Source data

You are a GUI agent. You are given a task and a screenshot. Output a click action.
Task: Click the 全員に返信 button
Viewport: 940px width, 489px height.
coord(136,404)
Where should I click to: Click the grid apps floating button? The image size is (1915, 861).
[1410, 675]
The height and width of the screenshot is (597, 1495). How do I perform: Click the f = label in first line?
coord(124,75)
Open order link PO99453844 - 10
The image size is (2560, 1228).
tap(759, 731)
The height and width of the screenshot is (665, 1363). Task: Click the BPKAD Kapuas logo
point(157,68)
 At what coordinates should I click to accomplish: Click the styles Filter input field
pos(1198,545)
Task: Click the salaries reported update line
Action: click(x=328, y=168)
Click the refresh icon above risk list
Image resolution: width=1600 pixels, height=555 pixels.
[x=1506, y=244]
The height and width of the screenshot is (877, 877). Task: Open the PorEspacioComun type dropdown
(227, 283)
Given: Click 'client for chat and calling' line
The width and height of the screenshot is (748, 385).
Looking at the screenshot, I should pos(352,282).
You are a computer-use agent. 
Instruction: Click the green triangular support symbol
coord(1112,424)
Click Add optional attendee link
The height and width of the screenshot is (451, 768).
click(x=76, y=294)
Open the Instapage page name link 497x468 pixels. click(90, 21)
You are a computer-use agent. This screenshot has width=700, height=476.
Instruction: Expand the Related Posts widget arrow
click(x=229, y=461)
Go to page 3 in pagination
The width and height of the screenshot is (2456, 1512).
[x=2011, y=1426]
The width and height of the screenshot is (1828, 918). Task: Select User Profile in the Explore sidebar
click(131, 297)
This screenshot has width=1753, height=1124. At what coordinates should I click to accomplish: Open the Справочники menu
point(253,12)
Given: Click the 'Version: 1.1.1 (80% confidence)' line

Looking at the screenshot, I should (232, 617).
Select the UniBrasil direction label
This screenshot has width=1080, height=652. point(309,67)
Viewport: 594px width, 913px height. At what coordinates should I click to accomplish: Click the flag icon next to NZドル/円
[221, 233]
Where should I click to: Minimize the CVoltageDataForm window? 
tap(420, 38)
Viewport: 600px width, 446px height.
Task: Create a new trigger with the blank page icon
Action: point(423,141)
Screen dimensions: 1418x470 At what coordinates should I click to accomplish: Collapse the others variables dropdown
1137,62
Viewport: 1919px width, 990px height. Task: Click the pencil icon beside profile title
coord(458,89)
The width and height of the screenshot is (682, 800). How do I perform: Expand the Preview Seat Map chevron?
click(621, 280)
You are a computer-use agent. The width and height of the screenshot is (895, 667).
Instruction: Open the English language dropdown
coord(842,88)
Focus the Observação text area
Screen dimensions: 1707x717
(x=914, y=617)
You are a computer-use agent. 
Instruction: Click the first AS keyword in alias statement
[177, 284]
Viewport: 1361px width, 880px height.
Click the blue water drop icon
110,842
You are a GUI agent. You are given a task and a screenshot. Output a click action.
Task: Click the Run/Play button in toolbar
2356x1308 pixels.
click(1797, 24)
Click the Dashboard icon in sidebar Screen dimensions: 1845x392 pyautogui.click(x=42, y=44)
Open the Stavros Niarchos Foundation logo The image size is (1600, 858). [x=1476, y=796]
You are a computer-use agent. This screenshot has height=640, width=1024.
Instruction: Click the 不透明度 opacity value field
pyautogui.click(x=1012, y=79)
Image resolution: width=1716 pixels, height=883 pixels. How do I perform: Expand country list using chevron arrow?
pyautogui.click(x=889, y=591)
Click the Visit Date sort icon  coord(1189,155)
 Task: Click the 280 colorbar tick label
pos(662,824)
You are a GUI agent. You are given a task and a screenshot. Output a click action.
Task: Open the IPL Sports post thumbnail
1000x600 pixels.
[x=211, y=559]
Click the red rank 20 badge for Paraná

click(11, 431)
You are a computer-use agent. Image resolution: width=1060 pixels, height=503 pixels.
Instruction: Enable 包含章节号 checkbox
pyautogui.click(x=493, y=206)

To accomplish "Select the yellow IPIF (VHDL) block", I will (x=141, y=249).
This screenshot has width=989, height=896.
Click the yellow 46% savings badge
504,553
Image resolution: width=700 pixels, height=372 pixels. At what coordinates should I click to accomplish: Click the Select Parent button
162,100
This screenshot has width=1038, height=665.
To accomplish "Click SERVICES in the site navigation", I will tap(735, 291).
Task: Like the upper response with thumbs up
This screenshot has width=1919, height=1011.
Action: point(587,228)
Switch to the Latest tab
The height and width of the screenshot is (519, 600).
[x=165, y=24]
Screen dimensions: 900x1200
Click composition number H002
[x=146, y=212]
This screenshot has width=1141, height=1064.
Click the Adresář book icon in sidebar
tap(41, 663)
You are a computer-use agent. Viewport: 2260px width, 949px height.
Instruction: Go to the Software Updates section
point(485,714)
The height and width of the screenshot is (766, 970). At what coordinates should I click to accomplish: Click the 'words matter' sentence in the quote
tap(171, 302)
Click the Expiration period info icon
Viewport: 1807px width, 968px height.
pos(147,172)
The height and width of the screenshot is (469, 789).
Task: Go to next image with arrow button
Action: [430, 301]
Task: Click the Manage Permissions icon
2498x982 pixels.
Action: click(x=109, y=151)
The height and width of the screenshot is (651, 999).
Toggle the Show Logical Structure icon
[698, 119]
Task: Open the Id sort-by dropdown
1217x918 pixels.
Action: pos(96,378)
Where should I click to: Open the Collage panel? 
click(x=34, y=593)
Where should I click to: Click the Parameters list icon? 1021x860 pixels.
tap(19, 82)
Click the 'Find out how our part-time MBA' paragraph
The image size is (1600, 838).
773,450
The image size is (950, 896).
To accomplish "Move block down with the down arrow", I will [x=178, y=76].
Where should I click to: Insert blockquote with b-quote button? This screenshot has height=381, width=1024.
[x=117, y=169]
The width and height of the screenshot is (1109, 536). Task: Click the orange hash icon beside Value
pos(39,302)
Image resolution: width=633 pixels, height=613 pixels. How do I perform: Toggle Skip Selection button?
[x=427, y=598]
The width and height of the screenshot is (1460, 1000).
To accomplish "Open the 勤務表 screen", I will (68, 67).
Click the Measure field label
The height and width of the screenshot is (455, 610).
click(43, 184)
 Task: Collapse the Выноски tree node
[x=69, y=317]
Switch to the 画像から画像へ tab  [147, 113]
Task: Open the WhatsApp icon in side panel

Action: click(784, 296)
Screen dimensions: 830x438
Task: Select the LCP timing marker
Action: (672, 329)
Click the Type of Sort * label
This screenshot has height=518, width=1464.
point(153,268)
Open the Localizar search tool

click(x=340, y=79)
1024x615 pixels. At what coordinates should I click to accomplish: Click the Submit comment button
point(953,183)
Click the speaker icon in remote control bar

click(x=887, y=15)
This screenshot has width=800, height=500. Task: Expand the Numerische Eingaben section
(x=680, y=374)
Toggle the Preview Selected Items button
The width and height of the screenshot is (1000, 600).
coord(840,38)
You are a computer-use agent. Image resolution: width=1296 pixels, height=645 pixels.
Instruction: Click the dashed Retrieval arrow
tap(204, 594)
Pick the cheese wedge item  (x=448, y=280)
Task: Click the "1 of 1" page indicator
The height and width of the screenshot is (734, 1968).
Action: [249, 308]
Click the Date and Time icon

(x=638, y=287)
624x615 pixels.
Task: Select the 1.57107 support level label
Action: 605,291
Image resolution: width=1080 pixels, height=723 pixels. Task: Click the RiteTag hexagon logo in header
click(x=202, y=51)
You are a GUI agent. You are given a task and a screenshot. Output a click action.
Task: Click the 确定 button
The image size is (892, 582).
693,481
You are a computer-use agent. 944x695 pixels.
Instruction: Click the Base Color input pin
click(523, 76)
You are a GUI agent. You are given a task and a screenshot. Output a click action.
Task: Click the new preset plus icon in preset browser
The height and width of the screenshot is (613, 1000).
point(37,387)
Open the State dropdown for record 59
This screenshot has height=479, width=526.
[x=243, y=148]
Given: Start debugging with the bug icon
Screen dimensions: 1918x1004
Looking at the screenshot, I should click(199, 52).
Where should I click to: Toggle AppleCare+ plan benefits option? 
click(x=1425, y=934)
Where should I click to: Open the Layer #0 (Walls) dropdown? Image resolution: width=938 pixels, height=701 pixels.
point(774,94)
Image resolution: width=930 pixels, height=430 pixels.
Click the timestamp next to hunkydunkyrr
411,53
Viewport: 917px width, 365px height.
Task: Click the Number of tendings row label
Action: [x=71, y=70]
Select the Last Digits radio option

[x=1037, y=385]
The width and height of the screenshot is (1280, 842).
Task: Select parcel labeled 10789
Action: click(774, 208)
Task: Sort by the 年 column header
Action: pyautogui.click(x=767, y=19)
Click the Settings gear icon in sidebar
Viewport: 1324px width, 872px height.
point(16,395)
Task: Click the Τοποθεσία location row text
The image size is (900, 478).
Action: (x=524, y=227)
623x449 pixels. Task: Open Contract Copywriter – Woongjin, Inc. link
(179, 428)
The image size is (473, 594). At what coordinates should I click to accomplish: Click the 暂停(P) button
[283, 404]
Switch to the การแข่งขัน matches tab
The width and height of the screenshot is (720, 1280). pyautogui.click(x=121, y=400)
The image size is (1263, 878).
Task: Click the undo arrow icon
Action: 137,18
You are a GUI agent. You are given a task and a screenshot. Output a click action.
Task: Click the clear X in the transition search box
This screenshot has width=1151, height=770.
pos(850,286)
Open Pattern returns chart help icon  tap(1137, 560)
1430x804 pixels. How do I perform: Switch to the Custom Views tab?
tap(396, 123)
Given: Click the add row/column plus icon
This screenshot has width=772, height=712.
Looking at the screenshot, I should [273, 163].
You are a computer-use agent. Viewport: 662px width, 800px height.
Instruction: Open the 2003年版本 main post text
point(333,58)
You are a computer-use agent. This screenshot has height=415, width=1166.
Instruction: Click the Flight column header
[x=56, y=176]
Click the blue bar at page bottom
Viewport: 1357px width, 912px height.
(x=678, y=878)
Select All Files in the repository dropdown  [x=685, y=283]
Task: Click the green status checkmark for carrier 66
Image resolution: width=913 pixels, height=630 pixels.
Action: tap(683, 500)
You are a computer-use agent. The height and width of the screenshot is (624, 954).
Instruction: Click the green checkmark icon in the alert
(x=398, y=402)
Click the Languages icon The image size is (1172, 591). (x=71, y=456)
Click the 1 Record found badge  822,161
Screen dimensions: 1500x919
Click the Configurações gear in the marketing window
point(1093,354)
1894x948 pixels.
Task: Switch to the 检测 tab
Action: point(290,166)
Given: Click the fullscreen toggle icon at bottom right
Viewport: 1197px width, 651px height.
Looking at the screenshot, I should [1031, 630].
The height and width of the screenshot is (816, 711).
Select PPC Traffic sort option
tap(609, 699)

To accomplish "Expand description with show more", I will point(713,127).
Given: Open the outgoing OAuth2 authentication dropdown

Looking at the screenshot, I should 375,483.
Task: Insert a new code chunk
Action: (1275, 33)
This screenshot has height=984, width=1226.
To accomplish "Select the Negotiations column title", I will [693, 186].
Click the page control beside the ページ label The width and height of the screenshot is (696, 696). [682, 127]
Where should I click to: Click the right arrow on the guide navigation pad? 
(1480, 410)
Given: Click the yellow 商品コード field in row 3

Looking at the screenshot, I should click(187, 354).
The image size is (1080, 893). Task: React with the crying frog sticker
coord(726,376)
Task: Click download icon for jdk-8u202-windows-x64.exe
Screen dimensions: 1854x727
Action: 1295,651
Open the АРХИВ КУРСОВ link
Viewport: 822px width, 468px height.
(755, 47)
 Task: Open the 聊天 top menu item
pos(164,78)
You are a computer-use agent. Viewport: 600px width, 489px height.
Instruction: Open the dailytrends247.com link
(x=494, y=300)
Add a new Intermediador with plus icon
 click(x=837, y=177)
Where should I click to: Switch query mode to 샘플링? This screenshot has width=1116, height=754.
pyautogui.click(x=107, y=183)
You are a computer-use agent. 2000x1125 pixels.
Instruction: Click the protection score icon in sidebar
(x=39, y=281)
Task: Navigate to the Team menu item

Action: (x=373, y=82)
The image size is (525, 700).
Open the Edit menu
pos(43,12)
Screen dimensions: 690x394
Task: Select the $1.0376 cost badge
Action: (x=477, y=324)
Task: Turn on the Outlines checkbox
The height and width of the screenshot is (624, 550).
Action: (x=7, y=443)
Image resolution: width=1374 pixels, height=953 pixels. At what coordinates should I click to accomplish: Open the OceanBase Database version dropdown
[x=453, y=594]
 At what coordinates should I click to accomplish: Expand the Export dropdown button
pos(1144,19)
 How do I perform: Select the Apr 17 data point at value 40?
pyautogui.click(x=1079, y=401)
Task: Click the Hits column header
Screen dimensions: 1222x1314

▶ Task requirements: Retype the portion of the data above that starts on the line with "Instruction: Click the dashed Retrieval arrow" and finishes on the line with "Open the State dropdown for record 59", including both of those lines.

▶ Written response:
Instruction: Click the dashed Retrieval arrow
tap(204, 594)
Pick the cheese wedge item  (x=448, y=280)
Task: Click the "1 of 1" page indicator
The height and width of the screenshot is (734, 1968).
Action: [249, 308]
Click the Date and Time icon

(x=638, y=287)
624x615 pixels.
Task: Select the 1.57107 support level label
Action: 605,291
Image resolution: width=1080 pixels, height=723 pixels. Task: Click the RiteTag hexagon logo in header
click(x=202, y=51)
You are a GUI agent. You are given a task and a screenshot. Output a click action.
Task: Click the 确定 button
The image size is (892, 582).
693,481
You are a computer-use agent. 944x695 pixels.
Instruction: Click the Base Color input pin
click(523, 76)
You are a GUI agent. You are given a task and a screenshot. Output a click action.
Task: Click the new preset plus icon in preset browser
The height and width of the screenshot is (613, 1000).
point(37,387)
Open the State dropdown for record 59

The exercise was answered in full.